La certificación FSC acredita y garantiza al consumidor que los productos que llevan esta etiqueta están elaborados con materia prima procedente de bosques gestionados según criterios de sostenibilidad y buenas prácticas.
Estos recursos de origen forestal pueden ser:
maderables: la madera, las fibras de celulosa para elaborar la pulpa con la que se fabrica el papel y el cartón, y las fibras celulósicas de uso textil
no maderables: el corcho, el caucho o el látex, la resina y otros aprovechamientos como miel, frutos de los árboles, setas, plantas aromáticas y medicinales, caza y ganadería extensiva.
La certificación FSC es muy importante porque garantiza que la materia prima con la que se ha elaborado un artículo proviene de prácticas sostenibles.
Puedes encontrarla en productos relacionados con el ámbito forestal, ya sean de madera, papel o derivados, y, por supuesto, también en aquellos embalajes que cumplen con estos criterios de protección de los bosques en su proceso de fabricación.
El FSC emite tres tipos diferentes de certificados:
Certificación de madera controlada.
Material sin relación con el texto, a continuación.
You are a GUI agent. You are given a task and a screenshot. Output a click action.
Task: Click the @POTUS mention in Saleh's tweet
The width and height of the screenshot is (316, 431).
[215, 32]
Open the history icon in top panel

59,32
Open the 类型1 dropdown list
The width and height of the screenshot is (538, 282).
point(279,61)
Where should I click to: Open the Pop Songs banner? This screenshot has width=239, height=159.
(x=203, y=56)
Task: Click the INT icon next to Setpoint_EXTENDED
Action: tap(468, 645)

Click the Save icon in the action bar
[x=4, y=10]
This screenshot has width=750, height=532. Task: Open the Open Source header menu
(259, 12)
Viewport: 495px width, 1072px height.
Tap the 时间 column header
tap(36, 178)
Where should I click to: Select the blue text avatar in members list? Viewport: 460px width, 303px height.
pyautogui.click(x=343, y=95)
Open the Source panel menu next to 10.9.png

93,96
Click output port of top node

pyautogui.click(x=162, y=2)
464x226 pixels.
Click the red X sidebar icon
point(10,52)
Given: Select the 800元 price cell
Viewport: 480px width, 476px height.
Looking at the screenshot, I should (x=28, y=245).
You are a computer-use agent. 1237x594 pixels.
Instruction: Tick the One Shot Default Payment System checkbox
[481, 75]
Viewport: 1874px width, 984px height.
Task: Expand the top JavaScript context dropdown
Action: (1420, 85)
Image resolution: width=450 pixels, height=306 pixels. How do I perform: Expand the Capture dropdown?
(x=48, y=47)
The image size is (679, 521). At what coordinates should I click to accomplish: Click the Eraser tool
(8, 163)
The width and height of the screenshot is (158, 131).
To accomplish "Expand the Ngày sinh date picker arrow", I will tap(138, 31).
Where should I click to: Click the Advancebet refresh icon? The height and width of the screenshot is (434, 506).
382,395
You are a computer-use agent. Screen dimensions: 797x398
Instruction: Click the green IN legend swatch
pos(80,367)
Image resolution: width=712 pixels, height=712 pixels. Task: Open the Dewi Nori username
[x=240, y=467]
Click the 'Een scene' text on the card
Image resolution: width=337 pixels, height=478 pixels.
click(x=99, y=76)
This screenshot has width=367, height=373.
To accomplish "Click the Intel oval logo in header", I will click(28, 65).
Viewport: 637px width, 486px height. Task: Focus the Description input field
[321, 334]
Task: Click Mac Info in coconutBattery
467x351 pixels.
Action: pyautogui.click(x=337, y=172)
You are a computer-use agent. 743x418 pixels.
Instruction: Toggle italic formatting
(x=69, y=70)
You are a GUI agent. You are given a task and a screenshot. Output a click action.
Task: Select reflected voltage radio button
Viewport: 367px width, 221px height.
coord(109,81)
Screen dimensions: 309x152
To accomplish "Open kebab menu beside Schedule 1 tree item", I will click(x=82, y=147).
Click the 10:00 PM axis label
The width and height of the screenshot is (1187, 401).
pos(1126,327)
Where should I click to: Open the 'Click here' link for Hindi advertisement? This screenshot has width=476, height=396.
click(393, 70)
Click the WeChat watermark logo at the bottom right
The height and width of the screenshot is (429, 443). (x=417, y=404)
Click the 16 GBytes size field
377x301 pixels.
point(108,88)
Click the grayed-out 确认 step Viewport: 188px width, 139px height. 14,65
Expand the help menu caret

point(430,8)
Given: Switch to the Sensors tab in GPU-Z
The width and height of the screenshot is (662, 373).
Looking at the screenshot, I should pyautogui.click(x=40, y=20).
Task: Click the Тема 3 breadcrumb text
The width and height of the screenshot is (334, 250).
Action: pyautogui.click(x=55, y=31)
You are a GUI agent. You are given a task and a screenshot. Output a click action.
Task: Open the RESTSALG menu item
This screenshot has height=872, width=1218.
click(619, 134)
La madera controlada solo puede mezclarse con material certificado durante la fabricación de productos FSC mixtos.
Certificación de manejo forestal. Confirma que una zona concreta de un bosque se está utilizando según los principios y criterios del FSC.
Certificación de cadena de custodia. Comprueba que los productos con etiqueta FSC que están a la venta provienen de materiales de bosques certificados por FSC.
Este tipo de acreditación se puede encontrar en millones de productos de origen forestal.
De acuerdo con la propia organización, estos son los beneficios que se consiguen con la acreditación:
La construcción se torna ambiental y socialmente responsable. El uso de la madera o el corcho en los edificios reduce el impacto medioambiental y ayuda a controlar las emisiones de gases de efecto invernadero.
El empleo de estos materiales fomenta los proyectos diferenciadores. La madera y el corcho son atractivos, sencillos de trabajar, renovables y reciclables.
Asegura el cumplimiento de la normativa ambiental. Utilizar productos forestales hace que las empresas cumplan con las regulaciones y leyes ambientales.
Se promueven más bosques y mejores. Los bosques gestionados de manera sostenible y responsable garantizan a largo plazo los recursos naturales.